I ordered the shiu mai, which arrived as a quarter-pound piece of shiu mai filling placed in a cup of soup, served with a gigantic you tiao. Extremely bizarre. I don't know where in China this is called a shiu mai. The you tiao was strange as well as it was so thick that the inside dough was still soft and chewy, instead of crisp and airy like a proper you tiao. Nevertheless, both the "shiu mai" and "you tiao" were pretty tasty -- just not what you would expect.

Also had the "teo chow" marinated meat. You choose three meats, so I selected the pork intestines, pig ear and beef tendon. Terrible. First Chinese does the exact same dish but much more competently. The marinade is a basic Sichuan pepper, star anise, soy sauce blend.

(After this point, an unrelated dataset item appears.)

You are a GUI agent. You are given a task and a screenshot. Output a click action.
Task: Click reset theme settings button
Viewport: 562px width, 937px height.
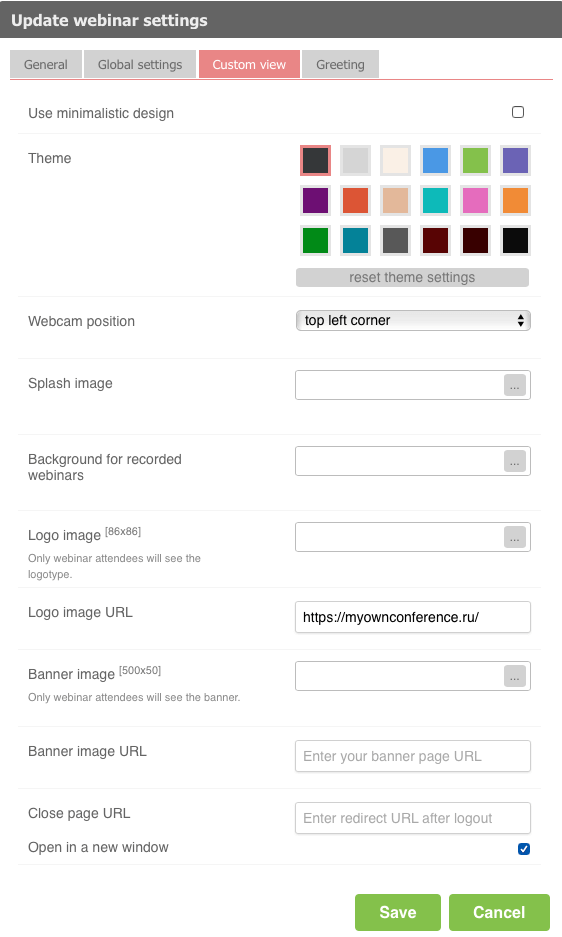[x=412, y=277]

The beef tendon was really just a large slice of beef that happened to have a few strips of tendon in it.

The pork dumplings were OK.

Each item was $4 or less, which is a pretty good deal.

Overall, you get what you pay for but I think First Chinese BBQ is not much more expensive and is much higher quality.

Posted

Por favor, where exactly on Airport is Chinese Palace? I used to traverse that street every other day while coming in from Lockhart to drop off the kids at MDO, and I've totally glommed by it, apparently. Have pity on an ol' Houston gal just trying to get her authentic Chinese on...... :smile:

Posted

Austin Chronicle is your friend: http://www.austinchronicle.com/gyrobase/Gu...ation?oid=47264

Remember that if you don't look Chinese you'll have to ask for the secret traditional menu. Yimay, it's interesting that you had to ask. I've gone with white friends and the hostess immediately starts speaking to me in Chinese and gives us the traditional menu. I love these opportunities to measure how Chinese you are. :raz:

  • 4 weeks later...
Posted

Austin Chronicle's Mick Vann just reviewed Asia Cafe this week. Restaurant website.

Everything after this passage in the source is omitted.